Reaprendendo a brincar
Nesse caso, o investimento é subjetivo, como conta Claudia Serathiuk, mãe de dois filhos e proprietária da Bisbilhoteca, uma livraria totalmente infanto-juvenil. “Tem que dar tempo, olhar, se envolver”, defende. Num espaço criado especialmente para isso dentro da livraria, pais passam a tarde contando histórias para os filhos. Mas, muitas vezes, os pais é quem precisam reaprender o exercício. É assim também nas atividades de brincadeiras cantadas da escola Palmares. “Essas cantigas são frutos de uma tradição oral, não há registro e precisamos manter isso vivo. Porém, com muita frequência, precisamos trazer os avós para participar da brincadeira e resgatar esse acervo porque a geração dos pais dos alunos já é uma geração que nasceu criada pela televisão”, conta Yara.

Lais explica que é difícil dizer que um brinquedo é ruim para uma criança porque quem confere o significado ao brinquedo é o brincar. Para as crianças menores são recomendados brinquedos de faz de conta, que estimulam a imaginação. Para os maiores, podem ser jogos e brinquedos que estimulem a brincadeira em grupo. A pedagoga Alexandra Graf, mãe do Caetano, de dois anos, aposta em panos de todas as cores, brinquedos de lã e tocos de madeira que colocam o filho em contato com texturas e temperaturas diferentes. “Evito os de plástico e aqueles que só precisam apertar um botão”, conta.

A escolha do que vestir, do que comer, com o que brincar ou até mesmo a organização das festinhas de aniversário. Tudo isso faz parte de uma tentativa de criar seu filho de uma forma mais sustentável. “O que queremos para nossos filhos é um mundo onde a essência das coisas seja valorizada. Queremos educá-los para perceber que eles serão sempre parte de um grupo e que respeito é a palavra-chave para a boa convivência”, finaliza Luciana.

Adeus fraldas descartáveis?
Depois de usar 11 mil fraldas descartáveis para criar suas duas filhas, a engenheira química Bettina Lauterbach decidiu nadar contra a corrente. “Eu usava as fraldas descartáveis por simplesmente acreditar que estava fazendo o meu melhor.
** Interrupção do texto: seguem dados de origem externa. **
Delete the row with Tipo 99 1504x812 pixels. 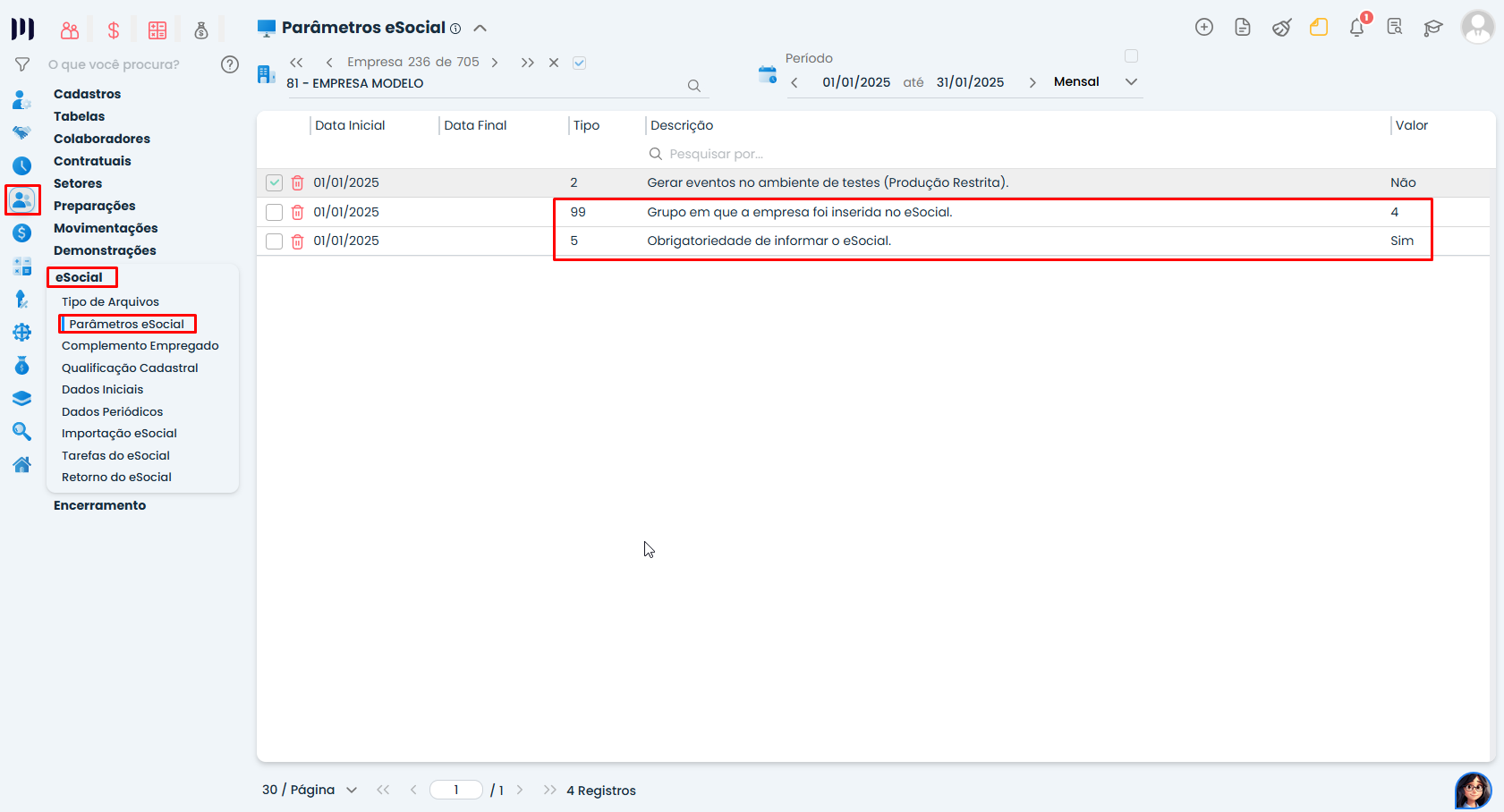(297, 212)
Mas algumas mães começaram a me questionar se não podíamos desenvolver uma fralda semelhante às que já eram encontradas na Europa e nos Estados Unidos”, conta Bettina. Hoje, a fralda descartável é o terceiro item mais comum nos lixões. O material demora cerca de 450 anos para se desintegrar. Para os ambientalistas, o retorno das fraldas de pano não significa uma volta ao passado, mas uma opão verde que merece uma chance.

Foi assim que nasceu em 2005 a Fralda Bonita. Passados cinco anos, algumas pessoas ainda torcem o nariz. Bettina conta que as maiores inimigas em seu negócio são as avós, que sempre tentam convencer as mães que entram na loja a sair dali imediatamente. A razão é clara: elas ainda têm na memória a pilha acumulada de fraldas no fim do dia. “Mas deve-se levar em consideração que as fraldas estão diferentes e o acesso às máquinas de lavar também aumentou muito”, defende Bettina.
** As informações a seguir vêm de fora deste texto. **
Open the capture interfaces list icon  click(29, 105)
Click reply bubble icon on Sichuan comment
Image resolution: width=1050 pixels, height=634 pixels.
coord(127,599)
Gabriel tem quase dois anos e não troca mais a fralda de pano pela descartável

Gabriel tem quase dois anos e não troca mais a fralda de pano pela descartável

E as fraldas estão mudadas mesmo. Esqueça aquele triângulo preso com alfinete ou fita-crepe. Em versão mais moderna, as fraldas estão charmosas, com fechos ajustáveis e recheios absorventes. A camada externa pode ser de algodão, plush, malha ou poliéster. Mesmo assim, o caminho ainda é longo. Danielly Lins, pernambucana que mora há quatro anos nos Estados Unidos, só foi perder o preconceito com relação às fraldas de pano quando se deparou com os dois filhos – que têm pouca diferença de idade – usando fraldas ao mesmo tempo. Manter as descartáveis ficaria caro demais.
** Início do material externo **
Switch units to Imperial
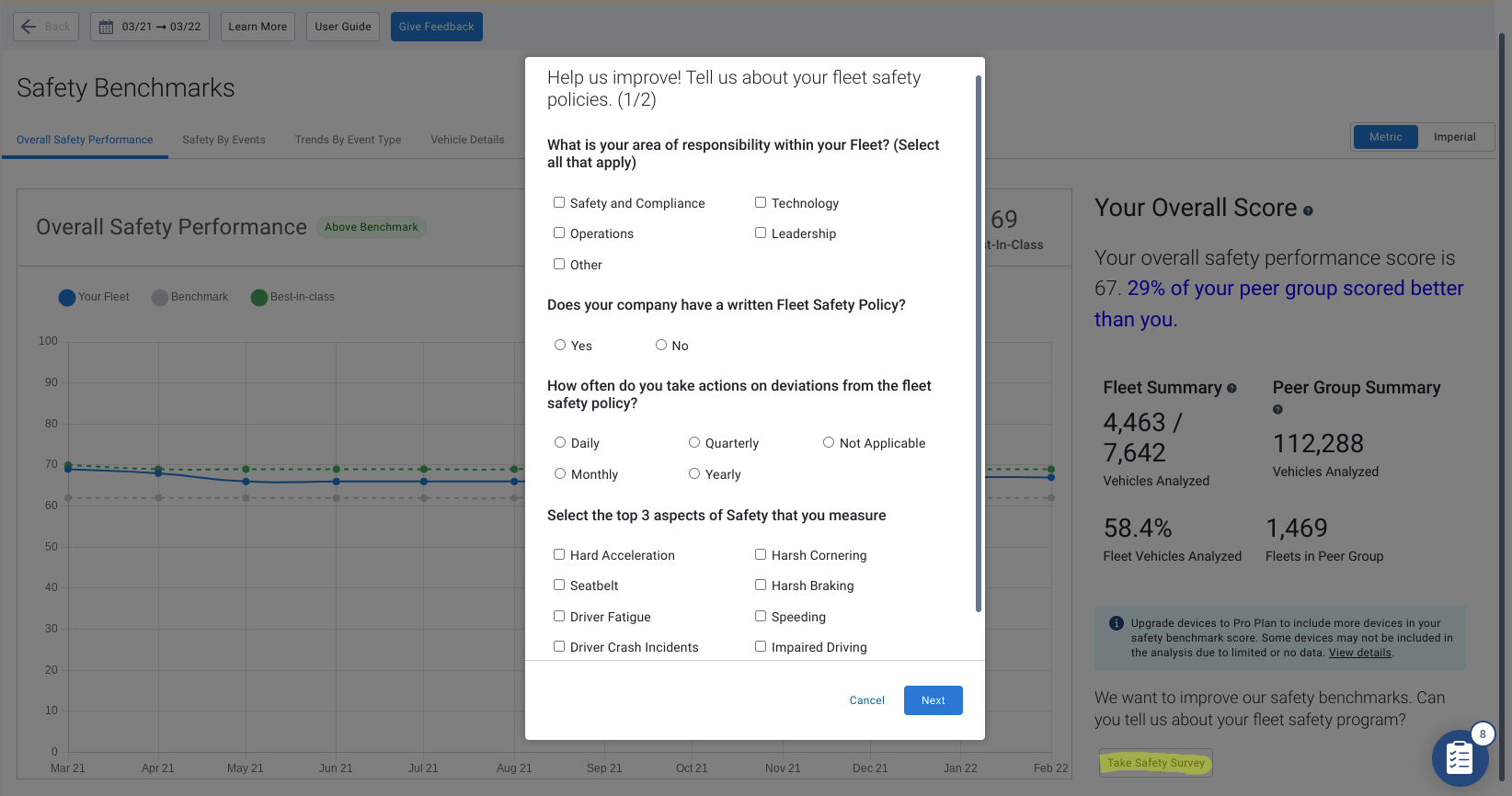1512x796 pixels. [x=1456, y=136]
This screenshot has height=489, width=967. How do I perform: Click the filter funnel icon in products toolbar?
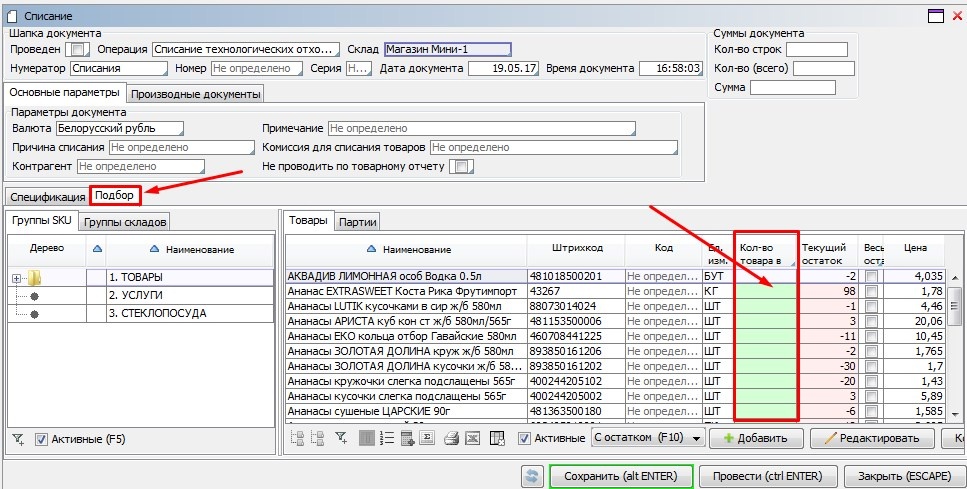click(341, 438)
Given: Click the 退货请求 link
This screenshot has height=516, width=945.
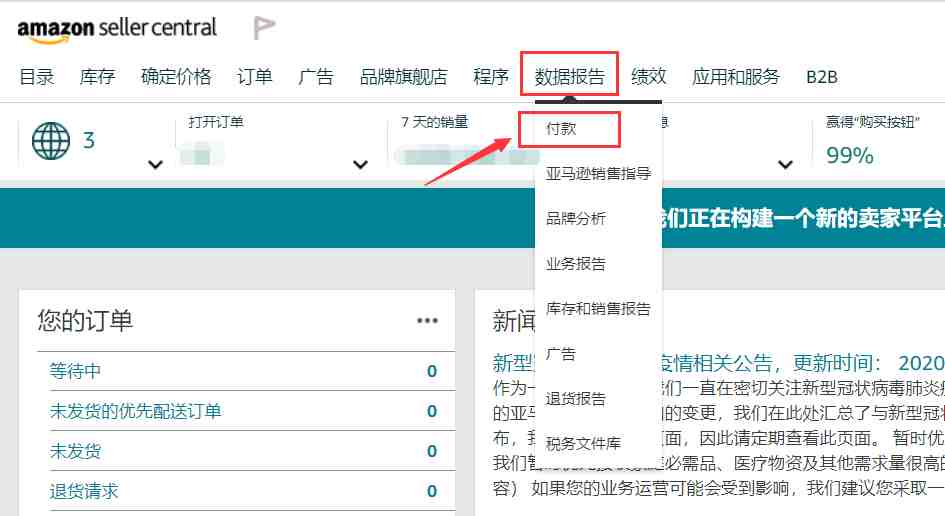Looking at the screenshot, I should [84, 491].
E esse é justamente um dos pontos a favor das fraldas de pano. Por serem reutilizáveis, o investimento é maior no começo, mas no fim das contas acaba sendo mais vantajoso. De acordo com Bettina, uma família gasta em média 3.575 reais em fraldas descartáveis. Quando se opta pelas de pano, o custo cai para 975 reais (65 fraldas).

A pedagoga Alexandra Graf também optou pelas fraldas de pano. Ela diz que nem deu ouvidos aos comentários da família e amigos. “Já temos fama de alternativos. Quando começamos a separar o lixo reciclável também falaram a mesma coisa, hoje em dia todo mundo faz”, se diverte Alexandra.